**Aim**
Convert the entries, from the line containing "Given: Click the ₩1,002,250.00 balance cell" through the end of the entries, into a Markdown table with the columns "Row" and "Line", numbering each line and skipping blank ones. Leave the pictures out.

**Records provided**
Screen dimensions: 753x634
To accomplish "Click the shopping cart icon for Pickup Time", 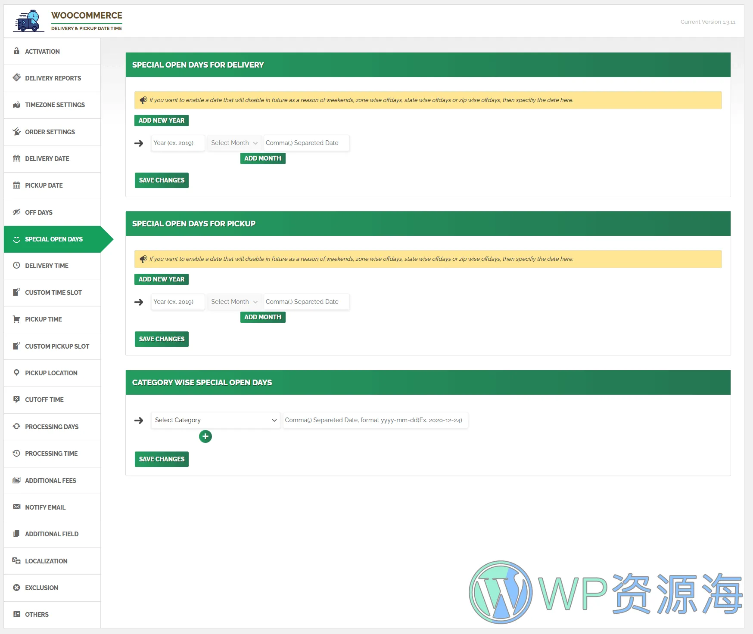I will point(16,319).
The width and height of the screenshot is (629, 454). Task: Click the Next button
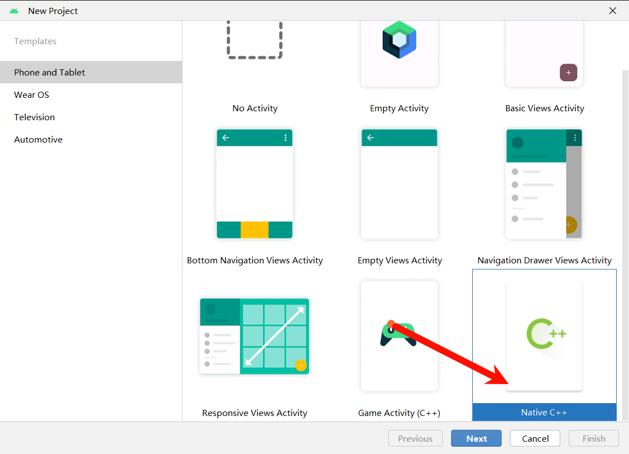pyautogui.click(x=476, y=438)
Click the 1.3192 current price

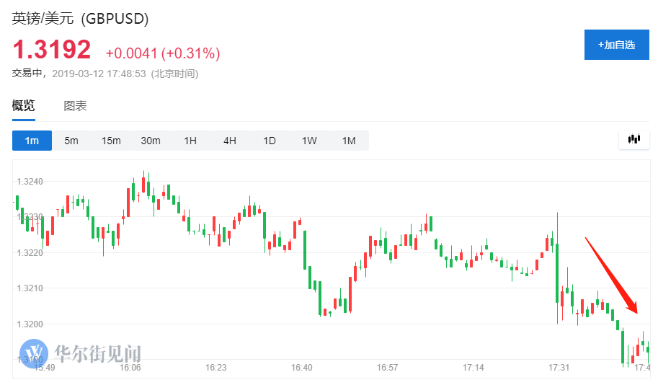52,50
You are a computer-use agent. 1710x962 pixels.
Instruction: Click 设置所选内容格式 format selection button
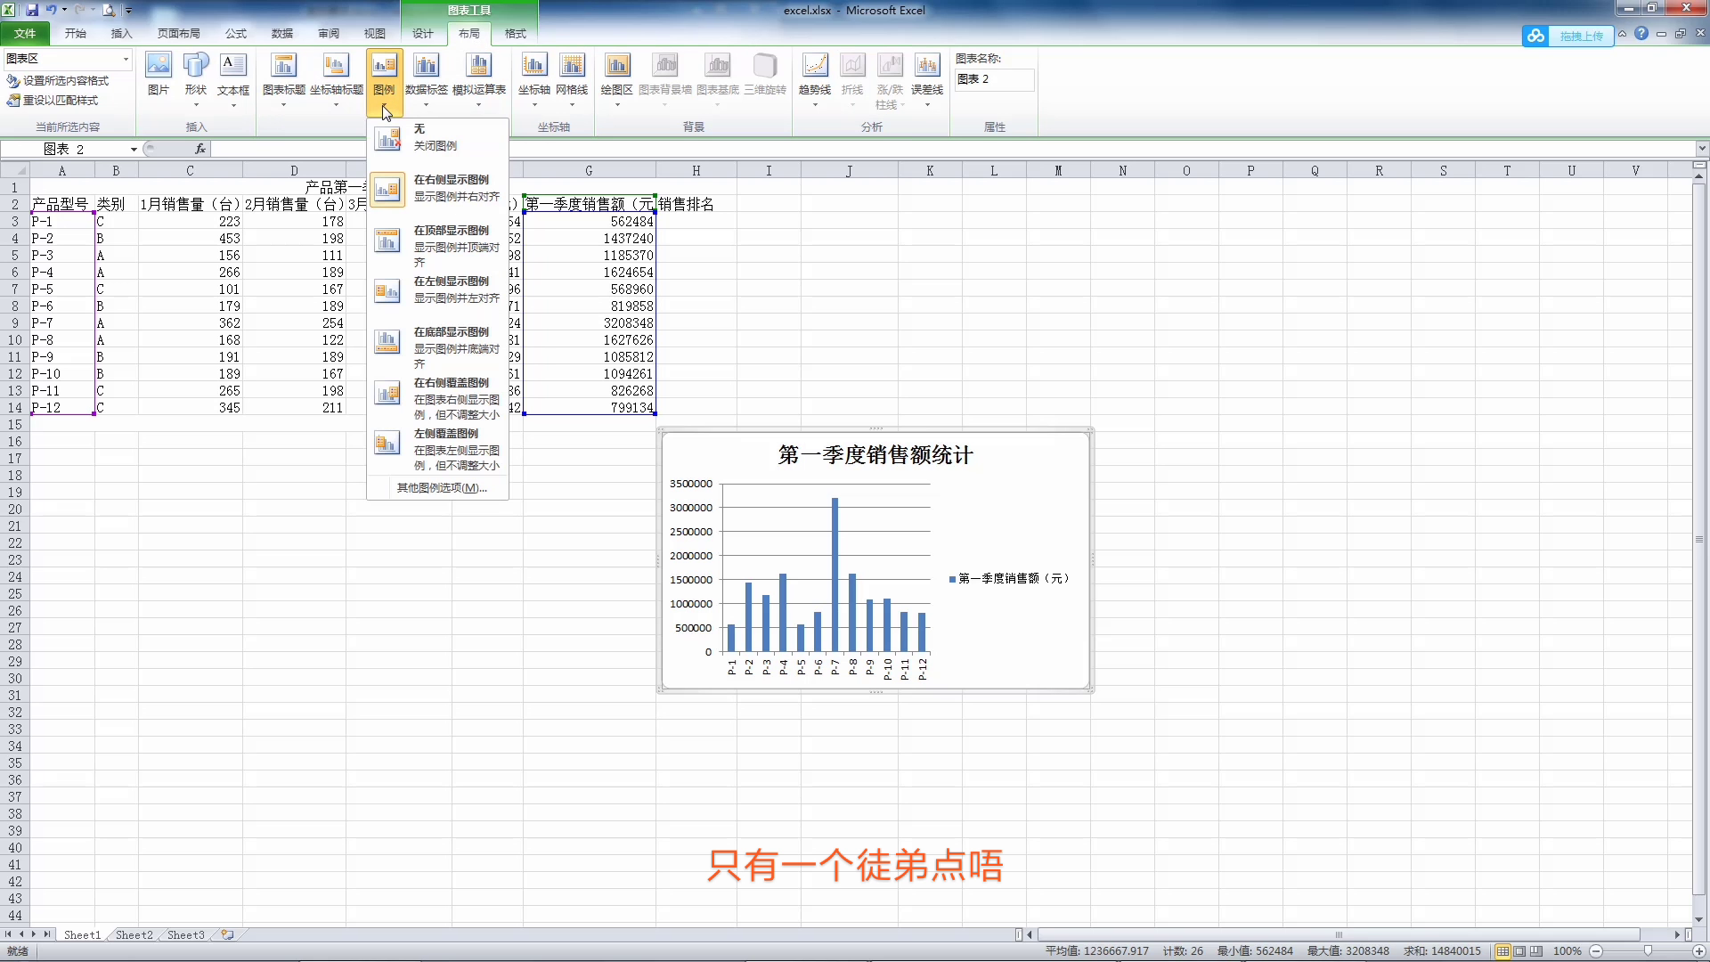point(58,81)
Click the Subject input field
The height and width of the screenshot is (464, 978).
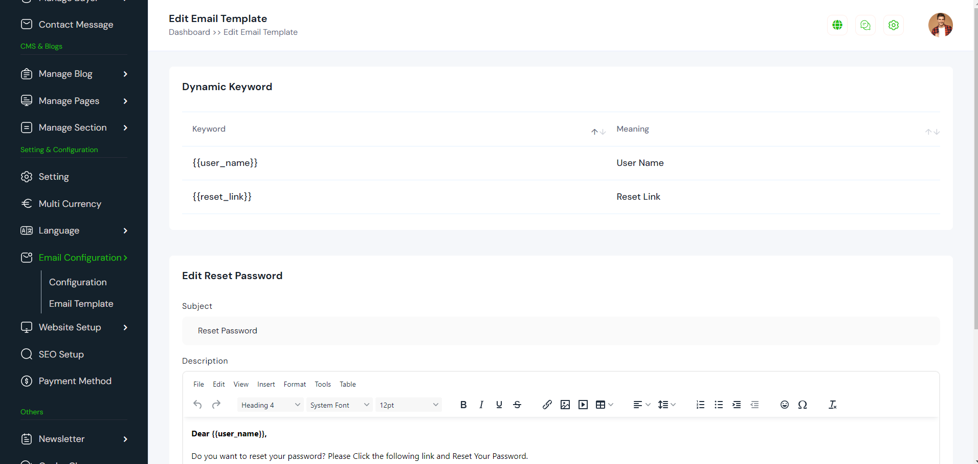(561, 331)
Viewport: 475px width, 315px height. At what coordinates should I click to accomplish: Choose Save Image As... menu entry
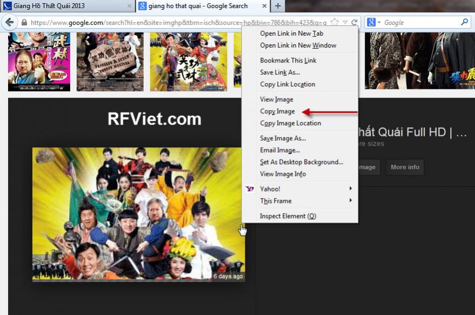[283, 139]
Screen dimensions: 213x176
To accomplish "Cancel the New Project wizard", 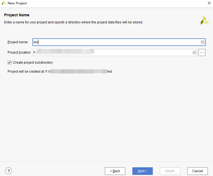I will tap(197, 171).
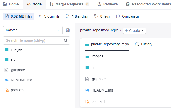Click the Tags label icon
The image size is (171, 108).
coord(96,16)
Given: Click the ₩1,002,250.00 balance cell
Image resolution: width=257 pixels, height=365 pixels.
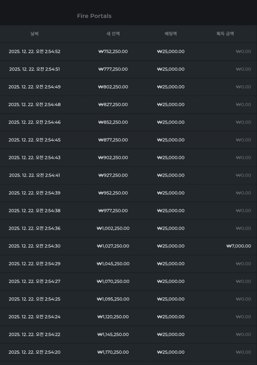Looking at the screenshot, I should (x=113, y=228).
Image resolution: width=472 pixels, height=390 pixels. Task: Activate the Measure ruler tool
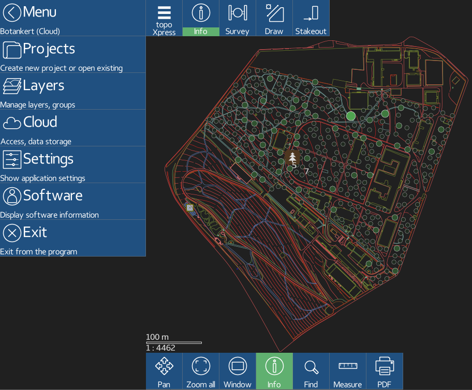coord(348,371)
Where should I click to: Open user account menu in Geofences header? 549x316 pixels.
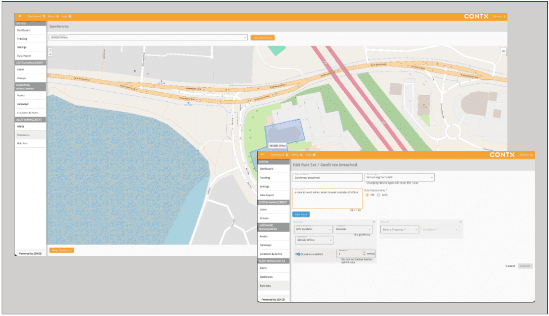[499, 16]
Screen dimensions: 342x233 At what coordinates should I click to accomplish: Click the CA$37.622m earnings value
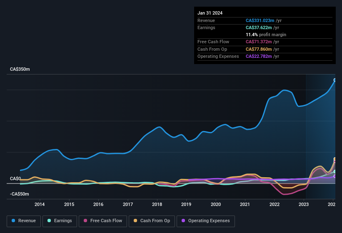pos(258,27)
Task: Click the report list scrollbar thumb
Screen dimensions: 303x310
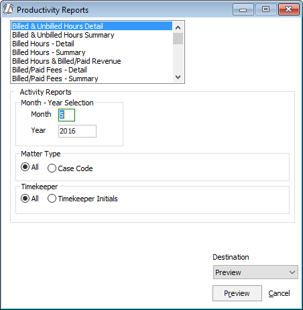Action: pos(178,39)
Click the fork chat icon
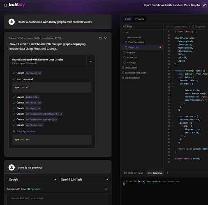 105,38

**Solution to this task**
| Row | Line |
|---|---|
| 1 | Given: Click the ₩1,002,250.00 balance cell |
| 2 | Image resolution: width=257 pixels, height=365 pixels. |
| 3 | Looking at the screenshot, I should (x=113, y=228). |
| 4 | Image resolution: width=472 pixels, height=390 pixels. Task: Activate the Measure ruler tool |
| 5 | coord(348,371) |
| 6 | Where should I click to: Open user account menu in Geofences header? 549x316 pixels. |
| 7 | [499, 16] |
| 8 | Screen dimensions: 342x233 At what coordinates should I click to accomplish: Click the CA$37.622m earnings value |
| 9 | pos(258,27) |
| 10 | Task: Click the report list scrollbar thumb |
| 11 | Screen dimensions: 303x310 |
| 12 | Action: pos(178,39) |
| 13 | Click the fork chat icon |
| 14 |  105,38 |